◆ Выбранный текст ◆
○ ○ ○ ○
Милый Павло Григорьевич, застигнутый врасплох да, очевидно, обожающий Некрасова, запричитал:

— А як же? А як же?..

— Вот и Петрусь, — припомнил давний наш разговор, — так же мне говорил: «А як же… а як же…» — И Твардовский хотя еще шутливо, но уже категорически заявил: — А я очень люблю Некрасова. Никто так, как он, не разумел русскую крестьянскую душу… Я читаю его неизменно и каждый раз открываю в нем новое для себя…

Разве можно теперь вспомнить все, что говорил тогда о Некрасове Александр Твардовский! А говорил он вдохновенно, с глубоким знанием творчества Некрасова. И потом, когда мне доводилось слушать выступления Твардовского — то ли содержательные доклады, то ли просто слова о тех или иных литературных явлениях, — я всегда убеждался, как неисчерпаем кладезь его знаний и как огромно умение всегда находить новое для подтверждения своих доводов.
○ ○ ○ ○
◆ Предоставленные записи ◆
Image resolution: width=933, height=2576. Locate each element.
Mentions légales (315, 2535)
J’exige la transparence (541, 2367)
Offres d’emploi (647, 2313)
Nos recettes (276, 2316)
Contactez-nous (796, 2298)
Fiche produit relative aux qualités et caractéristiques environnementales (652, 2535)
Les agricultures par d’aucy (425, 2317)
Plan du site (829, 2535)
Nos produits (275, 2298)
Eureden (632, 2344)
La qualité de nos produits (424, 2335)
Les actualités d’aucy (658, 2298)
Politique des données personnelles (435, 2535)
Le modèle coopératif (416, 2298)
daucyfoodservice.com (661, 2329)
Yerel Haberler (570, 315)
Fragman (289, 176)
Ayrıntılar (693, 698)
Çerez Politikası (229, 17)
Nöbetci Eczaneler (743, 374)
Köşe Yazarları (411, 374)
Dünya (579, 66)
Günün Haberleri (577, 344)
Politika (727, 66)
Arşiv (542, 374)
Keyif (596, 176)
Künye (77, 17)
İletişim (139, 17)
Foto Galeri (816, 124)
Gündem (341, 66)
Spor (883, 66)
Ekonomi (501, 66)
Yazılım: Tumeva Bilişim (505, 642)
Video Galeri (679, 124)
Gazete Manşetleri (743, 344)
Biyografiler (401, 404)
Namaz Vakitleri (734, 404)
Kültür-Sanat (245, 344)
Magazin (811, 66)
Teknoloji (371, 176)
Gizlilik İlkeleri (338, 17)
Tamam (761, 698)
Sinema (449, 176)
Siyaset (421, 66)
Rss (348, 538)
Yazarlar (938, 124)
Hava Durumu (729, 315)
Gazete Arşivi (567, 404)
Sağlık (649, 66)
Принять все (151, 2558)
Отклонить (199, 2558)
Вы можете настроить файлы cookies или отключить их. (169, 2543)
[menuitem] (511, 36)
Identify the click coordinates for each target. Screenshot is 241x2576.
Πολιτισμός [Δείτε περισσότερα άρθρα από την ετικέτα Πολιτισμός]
○ ○ ○ ○
◆ Задание A ◆
Кто, по словам Твардовского в выбранном тексте, лучше всех понимал русскую крестьянскую душу?
◆ Задание B ◆
Перепишите дословно фрагмент выбранного текста, начиная со слов «Разве можно теперь» и заканчивая словами «подтверждения своих доводов.».

◆ Решение задания A ◆
Некрасов.

◆ Решение задания B ◆
Разве можно теперь вспомнить все, что говорил тогда о Некрасове Александр Твардовский! А говорил он вдохновенно, с глубоким знанием творчества Некрасова. И потом, когда мне доводилось слушать выступления Твардовского — то ли содержательные доклады, то ли просто слова о тех или иных литературных явлениях, — я всегда убеждался, как неисчерпаем кладезь его знаний и как огромно умение всегда находить новое для подтверждения своих доводов.